_Available data_.
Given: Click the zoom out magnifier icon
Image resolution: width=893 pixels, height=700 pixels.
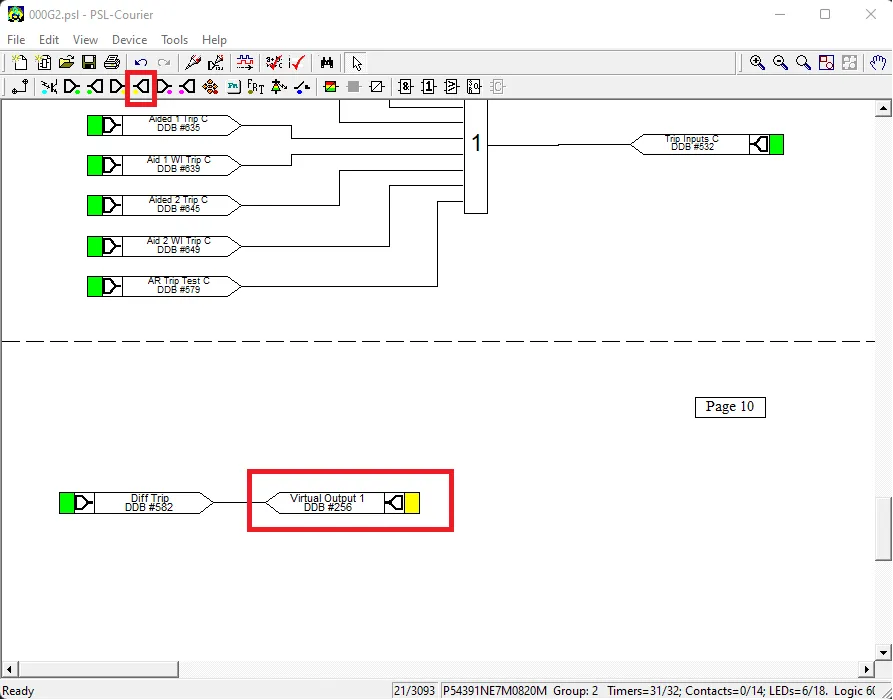Looking at the screenshot, I should pos(780,63).
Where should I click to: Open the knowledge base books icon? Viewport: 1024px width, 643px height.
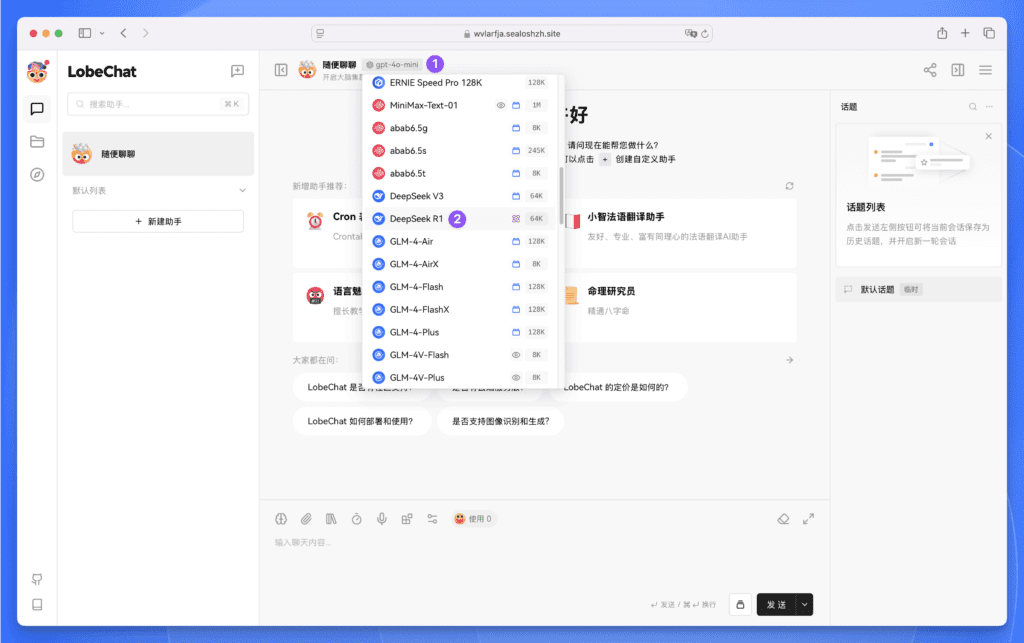pyautogui.click(x=331, y=519)
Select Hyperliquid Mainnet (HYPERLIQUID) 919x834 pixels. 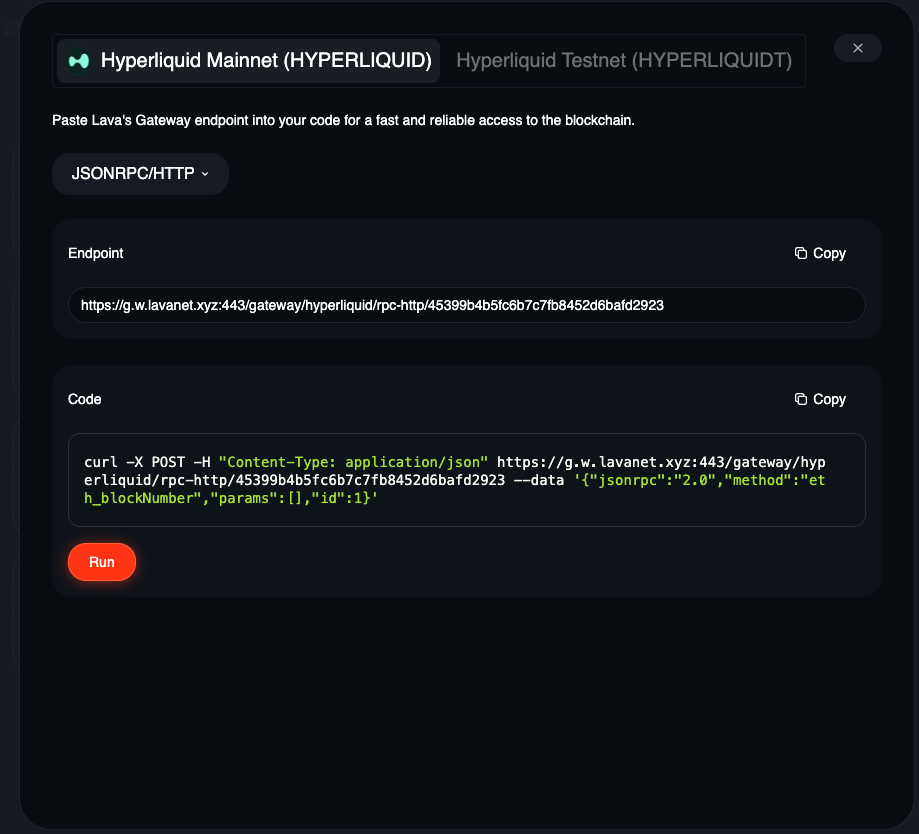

_Work order_.
Drop the images and quote the entries word for word.

_Answer section_.
Given: Click the zoom out magnifier icon
Image resolution: width=893 pixels, height=700 pixels.
Looking at the screenshot, I should pos(780,63).
Where should I click to: Open the knowledge base books icon? Viewport: 1024px width, 643px height.
pyautogui.click(x=331, y=519)
Select Hyperliquid Mainnet (HYPERLIQUID) 919x834 pixels. 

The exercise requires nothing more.